How many of you attended your high school reunions?
I read in a magazine once that your 10year reunion is usually the “show-off” one. Everyone shows off their other halves, they brag about their jobs, and purely by chance they mention the car they drive and where they went on their last holiday. A simple spit-braai that turns into a huge contest, while the men are downing shooters and the ladies are discussing those who are not in their circle of conversation at that given moment.
“My wife is a fitness instructor”.
“My husband is an architect”.
“We got married in Mauritius, an intimate ceremony with only 200 guests.” “Yes, we live in Bryanston”.
“We have just returned from a 3-week Mediterranean cruise”.
“My BMW 3 series has so much power that the cops couldn’t catch me on the N1 the other night”.
It is all about showing your old classmates how successful you have become since leaving school. That you are no longer that 2-meter slightly awkward beanpole, but that you have actually become quite muscular and attractive. Or that you have replaced your nerdy glassed with contact lenses and lost your plumpness since you started cycling. It is of course also an opportunity to rekindle friendships and maybe even a relationship that broke up as people grew in different directions.
Then, 20 years one, as everyone is heading towards the dreaded 40, the picture is slightly different. The beer bellies are out, and frankly, they don’t care that they are no longer driving that sporty BMW. A double cab Toyota is way more suitable for their changed lifestyle and their growing families. Some arrive newly single, or with a second wife or a friend. And instead of bragging about themselves and their successes, the focus changes to their offspring and their achievements. Karate champions, provincial netball players, rugby captains and little beauty queens. And the cellphones are full of pictures of their amazing kids. Parents living their dreams through their children.
I unfortunately cannot talk from experience, as I have never been to any of my school reunions. I was in three different high schools, and no, not because I was a menace or I was expelled! In five years we moved from Vereeniging to Kimberley to Vanderbijlpark. As far as I know at least two of my 1993 matric groups had 10-year reunions. Living in the UK at the time, I wasn’t able to attend any of these. 20 years on, two of my schools did have reunions, and yes, I contemplated attending both. Mainly because I am FOMO (fear of missing out), and extremely inquisitive and interested in people. But I then looked for every justifiable excuse imaginable, not to go. To either reunion.
The truth is, that firstly, I truly believed that no one would even remember me. Imagine arriving at your school reunion, introducing yourself to people you remember and they just look at you blankly?
“I use to sit behind you in Biology and you regulary slipped me answers? And in the holiday winter school we were part of the same group who went to Spur instead of attending extra Maths class.”
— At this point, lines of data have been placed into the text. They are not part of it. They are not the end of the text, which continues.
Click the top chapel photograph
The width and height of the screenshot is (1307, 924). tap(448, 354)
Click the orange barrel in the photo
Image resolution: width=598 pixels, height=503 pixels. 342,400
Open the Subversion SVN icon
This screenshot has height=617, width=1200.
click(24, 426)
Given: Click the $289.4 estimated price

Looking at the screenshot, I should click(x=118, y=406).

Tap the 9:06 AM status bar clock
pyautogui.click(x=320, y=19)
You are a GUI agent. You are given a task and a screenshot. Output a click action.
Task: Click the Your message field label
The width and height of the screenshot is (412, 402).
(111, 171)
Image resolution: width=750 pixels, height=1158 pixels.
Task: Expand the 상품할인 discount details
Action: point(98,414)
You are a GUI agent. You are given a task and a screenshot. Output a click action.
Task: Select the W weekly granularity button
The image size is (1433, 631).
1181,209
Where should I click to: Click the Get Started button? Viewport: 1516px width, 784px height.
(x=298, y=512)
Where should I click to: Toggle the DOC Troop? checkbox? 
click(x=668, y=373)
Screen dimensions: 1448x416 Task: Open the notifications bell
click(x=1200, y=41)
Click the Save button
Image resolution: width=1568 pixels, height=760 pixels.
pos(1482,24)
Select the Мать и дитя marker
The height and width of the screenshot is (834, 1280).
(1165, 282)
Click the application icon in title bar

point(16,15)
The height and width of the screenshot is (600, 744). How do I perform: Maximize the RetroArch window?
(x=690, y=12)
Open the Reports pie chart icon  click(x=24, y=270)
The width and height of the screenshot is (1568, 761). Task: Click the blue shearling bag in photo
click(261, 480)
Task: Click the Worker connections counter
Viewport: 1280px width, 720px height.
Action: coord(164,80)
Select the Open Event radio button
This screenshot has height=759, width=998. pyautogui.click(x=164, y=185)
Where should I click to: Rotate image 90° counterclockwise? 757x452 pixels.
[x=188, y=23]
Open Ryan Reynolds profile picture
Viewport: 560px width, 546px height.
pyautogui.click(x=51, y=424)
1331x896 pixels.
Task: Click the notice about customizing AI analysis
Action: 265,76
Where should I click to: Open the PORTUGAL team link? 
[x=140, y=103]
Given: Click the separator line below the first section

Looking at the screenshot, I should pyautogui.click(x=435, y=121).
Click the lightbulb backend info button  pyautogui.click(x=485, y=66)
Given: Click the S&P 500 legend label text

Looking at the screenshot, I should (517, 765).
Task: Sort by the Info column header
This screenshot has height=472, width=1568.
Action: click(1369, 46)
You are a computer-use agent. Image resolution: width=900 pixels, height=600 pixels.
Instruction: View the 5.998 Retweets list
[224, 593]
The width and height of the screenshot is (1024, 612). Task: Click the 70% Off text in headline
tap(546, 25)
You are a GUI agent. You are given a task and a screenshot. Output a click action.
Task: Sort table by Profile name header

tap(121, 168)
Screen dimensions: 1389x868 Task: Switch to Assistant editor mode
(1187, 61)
“No sorry, I don’t remember that.”
I would rather die a thousand deaths! SecondIy, I get quite anxious at the idea of going to places by myself and not having anyone to talk to. There is an Afrikaans phrase “sy staan daar soos ‘n muurblommetjie”. And that has always been one of my biggest “phobias”. Being this “sad case” person, awkwardly standing against a wall, hoping someone would pluck up the courage to talk to her, or ask her for a dance. Even today, I will never attend a party or a function if I did not know that there would at least bone person I knew and that I could chat to.
For many years, I did however have these visions of going to my reunion facing the girls who were nasty or the boys that never returned my affections. Imaging myself as this butterfly who escaped her cocoon before entering adult world. I few years ago, working as a receptionist at a private hospital, an old school acquaintance crossed my path. He brought an injured colleague in from a nearby building site. VB was one of the cool boys, who looked up his nose at my friends and me. And there he was, standing in front of me, with dusty clothes and dirty fingernails. I was my usual friendly self, without making too much of a fuss. While he was so obviously flirting with me, asking me where I lived, etc. And I was like “seriously, four years ago you didn’t even know me and now you want to know where I live?” Giving him the cold shoulder, made me feel like I at least got my own back in a tiny way!
Recently, after an old high school acquaintance passed away, a school whatsapp groups was formed and stories and photos are shared on a regular basis. We talk about our current lives, our kids, our holidays and we even ask for advice about school speeches and marketing our businesses. I wasn’t in matric with this group, and part of me wish I was. I never had that sense of belonging in my matric year. That feeling of being part of a special group of young people. It sounds like they share fond memories and formed special bonds. The whatsapp banter amongst everyone is light hearted and there is a sense of camaraderie between most members of the group. I do wonder though if the bond is also part of the 40somethings within us that crave to be those teenagers whose biggest worry was passing an English Romeo and Juliet exam or getting a date for the matric farewell? Oh to be those young adults again!
So what are your fond, funny or memorable reunion stories?